The cell cycle is the process where a cell builds a copy of itself, which builds a copy of itself, which builds a copy of itself …  Self-replication requires synthesizing an incredible variety of substances and structures that make up a new cell. Metabolism is of course at the heart of this process, yet we know little about how metabolism is orchestrated over the cell cycle, besides the obvious need for deoxynucleotides during DNA replication.

A major challenge is to measure metabolism at different points in the cell cycle without disturbing the system. In this project, we are developing noninvasive methods to sort cells according to their cell cycle stage and capture their metabolome. For more information, contact Irena Roci.

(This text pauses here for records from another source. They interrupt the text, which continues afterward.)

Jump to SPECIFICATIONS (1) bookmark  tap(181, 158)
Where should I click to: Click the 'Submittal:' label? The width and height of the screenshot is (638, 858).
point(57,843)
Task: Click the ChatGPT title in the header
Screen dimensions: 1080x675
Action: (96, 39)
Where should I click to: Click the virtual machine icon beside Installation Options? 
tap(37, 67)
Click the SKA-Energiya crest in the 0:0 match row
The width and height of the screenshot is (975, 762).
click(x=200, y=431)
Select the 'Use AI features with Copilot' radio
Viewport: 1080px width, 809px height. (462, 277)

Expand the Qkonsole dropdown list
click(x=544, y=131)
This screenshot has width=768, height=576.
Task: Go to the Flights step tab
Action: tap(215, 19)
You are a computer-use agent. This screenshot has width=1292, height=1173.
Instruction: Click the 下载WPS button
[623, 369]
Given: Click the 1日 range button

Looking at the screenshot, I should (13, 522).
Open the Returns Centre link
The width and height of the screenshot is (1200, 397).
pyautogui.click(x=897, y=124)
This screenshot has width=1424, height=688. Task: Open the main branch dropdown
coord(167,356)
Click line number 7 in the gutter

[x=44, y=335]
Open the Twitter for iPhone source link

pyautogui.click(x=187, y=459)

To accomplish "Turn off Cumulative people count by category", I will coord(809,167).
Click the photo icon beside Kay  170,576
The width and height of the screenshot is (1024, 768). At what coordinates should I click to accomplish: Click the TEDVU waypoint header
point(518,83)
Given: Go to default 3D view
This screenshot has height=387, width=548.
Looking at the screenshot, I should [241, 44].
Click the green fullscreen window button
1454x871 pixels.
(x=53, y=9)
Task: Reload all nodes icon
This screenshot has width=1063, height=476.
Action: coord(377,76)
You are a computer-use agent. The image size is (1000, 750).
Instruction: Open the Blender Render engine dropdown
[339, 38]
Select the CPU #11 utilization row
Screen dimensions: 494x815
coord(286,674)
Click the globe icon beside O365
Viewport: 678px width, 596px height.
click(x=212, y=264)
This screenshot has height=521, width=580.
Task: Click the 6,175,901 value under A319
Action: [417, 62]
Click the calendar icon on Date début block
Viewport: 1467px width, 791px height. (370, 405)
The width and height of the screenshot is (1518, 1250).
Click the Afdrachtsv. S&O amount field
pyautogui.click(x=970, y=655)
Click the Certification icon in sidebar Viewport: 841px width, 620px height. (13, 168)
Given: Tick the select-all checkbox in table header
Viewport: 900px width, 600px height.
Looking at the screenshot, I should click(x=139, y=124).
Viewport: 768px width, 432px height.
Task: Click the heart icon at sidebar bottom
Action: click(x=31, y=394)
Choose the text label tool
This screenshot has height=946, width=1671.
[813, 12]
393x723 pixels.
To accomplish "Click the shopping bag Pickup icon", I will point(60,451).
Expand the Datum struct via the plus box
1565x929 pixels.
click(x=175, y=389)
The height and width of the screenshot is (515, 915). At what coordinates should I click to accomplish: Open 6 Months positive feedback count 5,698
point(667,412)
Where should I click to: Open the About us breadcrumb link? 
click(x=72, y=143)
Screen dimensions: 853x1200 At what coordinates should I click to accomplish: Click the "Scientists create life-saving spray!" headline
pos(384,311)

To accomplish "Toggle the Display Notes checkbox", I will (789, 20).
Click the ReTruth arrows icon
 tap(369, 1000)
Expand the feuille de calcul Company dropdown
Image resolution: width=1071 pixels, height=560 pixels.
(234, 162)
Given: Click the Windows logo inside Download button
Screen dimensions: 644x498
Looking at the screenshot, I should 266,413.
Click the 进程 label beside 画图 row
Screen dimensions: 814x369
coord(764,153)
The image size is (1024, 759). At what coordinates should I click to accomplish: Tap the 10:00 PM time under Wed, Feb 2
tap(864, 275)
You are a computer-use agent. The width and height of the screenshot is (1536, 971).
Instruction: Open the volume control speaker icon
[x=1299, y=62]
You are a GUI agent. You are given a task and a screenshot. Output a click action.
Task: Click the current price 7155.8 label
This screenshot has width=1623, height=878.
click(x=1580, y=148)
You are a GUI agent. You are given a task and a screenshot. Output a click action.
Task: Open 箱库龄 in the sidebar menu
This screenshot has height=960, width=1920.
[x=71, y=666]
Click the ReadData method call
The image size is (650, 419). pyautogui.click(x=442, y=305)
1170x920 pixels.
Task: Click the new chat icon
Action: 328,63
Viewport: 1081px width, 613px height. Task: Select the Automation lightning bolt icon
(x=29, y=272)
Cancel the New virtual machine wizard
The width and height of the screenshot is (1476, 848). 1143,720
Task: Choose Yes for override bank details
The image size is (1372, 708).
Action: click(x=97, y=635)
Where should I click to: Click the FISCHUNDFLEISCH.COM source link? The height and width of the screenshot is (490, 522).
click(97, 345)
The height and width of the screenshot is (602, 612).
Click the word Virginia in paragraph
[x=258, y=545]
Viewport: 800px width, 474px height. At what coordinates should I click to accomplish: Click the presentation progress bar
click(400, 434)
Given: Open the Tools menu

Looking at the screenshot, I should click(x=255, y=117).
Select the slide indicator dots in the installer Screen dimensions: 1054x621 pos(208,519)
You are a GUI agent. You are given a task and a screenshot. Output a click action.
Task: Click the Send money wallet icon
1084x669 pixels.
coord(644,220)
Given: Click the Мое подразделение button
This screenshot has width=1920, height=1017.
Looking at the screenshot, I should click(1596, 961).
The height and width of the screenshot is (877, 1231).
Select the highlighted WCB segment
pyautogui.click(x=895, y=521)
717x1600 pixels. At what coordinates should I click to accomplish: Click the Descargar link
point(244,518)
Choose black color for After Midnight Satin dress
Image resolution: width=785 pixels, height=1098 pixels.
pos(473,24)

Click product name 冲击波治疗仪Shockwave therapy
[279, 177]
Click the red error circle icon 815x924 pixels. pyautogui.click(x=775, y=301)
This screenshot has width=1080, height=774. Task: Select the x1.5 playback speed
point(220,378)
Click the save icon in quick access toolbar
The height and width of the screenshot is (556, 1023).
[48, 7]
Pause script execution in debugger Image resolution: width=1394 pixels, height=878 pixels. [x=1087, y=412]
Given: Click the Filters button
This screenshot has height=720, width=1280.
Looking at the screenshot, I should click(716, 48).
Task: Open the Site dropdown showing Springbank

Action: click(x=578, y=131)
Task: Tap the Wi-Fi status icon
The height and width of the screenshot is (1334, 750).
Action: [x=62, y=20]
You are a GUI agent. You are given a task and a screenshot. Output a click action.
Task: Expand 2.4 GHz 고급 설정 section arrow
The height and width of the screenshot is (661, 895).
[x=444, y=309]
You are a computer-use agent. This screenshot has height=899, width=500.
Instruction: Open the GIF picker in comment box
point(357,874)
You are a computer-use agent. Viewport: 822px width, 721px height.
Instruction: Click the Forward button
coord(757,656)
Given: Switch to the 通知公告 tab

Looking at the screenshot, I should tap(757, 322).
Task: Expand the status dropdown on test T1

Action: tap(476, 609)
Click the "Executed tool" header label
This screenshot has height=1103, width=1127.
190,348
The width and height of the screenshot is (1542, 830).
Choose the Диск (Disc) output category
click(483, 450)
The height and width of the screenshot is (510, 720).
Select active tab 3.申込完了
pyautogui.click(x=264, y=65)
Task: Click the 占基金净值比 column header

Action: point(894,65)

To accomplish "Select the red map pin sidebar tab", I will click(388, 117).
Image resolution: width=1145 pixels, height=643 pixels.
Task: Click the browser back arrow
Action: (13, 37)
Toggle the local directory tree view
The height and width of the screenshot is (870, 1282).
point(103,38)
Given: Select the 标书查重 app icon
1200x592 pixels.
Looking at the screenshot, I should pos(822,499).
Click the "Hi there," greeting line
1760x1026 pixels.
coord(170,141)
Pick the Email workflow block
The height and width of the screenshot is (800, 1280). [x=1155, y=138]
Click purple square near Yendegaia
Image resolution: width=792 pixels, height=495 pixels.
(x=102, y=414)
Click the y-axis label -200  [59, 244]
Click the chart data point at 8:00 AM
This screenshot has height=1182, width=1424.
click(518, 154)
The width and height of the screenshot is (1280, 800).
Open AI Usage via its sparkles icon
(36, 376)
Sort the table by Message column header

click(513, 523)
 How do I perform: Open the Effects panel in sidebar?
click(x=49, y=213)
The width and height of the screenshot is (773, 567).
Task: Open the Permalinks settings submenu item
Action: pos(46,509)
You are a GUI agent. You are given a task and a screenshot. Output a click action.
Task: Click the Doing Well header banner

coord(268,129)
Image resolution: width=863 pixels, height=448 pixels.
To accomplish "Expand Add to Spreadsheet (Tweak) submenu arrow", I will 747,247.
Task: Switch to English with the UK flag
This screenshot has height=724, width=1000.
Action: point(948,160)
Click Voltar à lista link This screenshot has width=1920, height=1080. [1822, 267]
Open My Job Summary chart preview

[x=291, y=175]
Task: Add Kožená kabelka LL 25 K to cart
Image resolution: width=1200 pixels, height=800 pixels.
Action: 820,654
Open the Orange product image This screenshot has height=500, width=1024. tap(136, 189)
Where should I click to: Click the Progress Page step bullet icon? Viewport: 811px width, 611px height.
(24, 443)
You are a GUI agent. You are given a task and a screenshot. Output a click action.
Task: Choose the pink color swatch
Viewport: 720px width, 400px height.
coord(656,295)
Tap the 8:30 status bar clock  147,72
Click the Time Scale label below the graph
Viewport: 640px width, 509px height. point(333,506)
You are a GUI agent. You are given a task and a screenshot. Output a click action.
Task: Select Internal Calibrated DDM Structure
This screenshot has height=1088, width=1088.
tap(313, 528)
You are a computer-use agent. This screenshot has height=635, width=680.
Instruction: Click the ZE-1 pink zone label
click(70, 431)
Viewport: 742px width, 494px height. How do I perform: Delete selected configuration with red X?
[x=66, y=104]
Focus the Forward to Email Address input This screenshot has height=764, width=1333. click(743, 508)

Mitochondrial metabolism of folate-carried “one carbon units” has emerged as an important process that supports cell proliferation. We are particularly interested in a bifunctional dehydrogenase/cyclohydrolase in this pathway encoded by the MTHFD2 gene. This enzyme is overexpressed in tumors but low or absent in most normal cells (even proliferating ones), and appears to function during embryonic development. Why embryonic and transformed cells prefer this enzyme is not clear, but loss of the enzyme kills a variety of cancer cell types. We are investigating the biology of this fascinating metabolic pathway with the hope that it will facilitate development of a new generation of antifolate drugs that may be used to treat cancer and other disorders of cell proliferation.

We are actively developing methods for measuring the activity of (flux through) various metabolic pathways of interest. This is a large, long-term cross-disciplinary undertaking, aiming to provide better tools with which to learn about the fascinating variety of metabolic phenotypes displayed by human cells.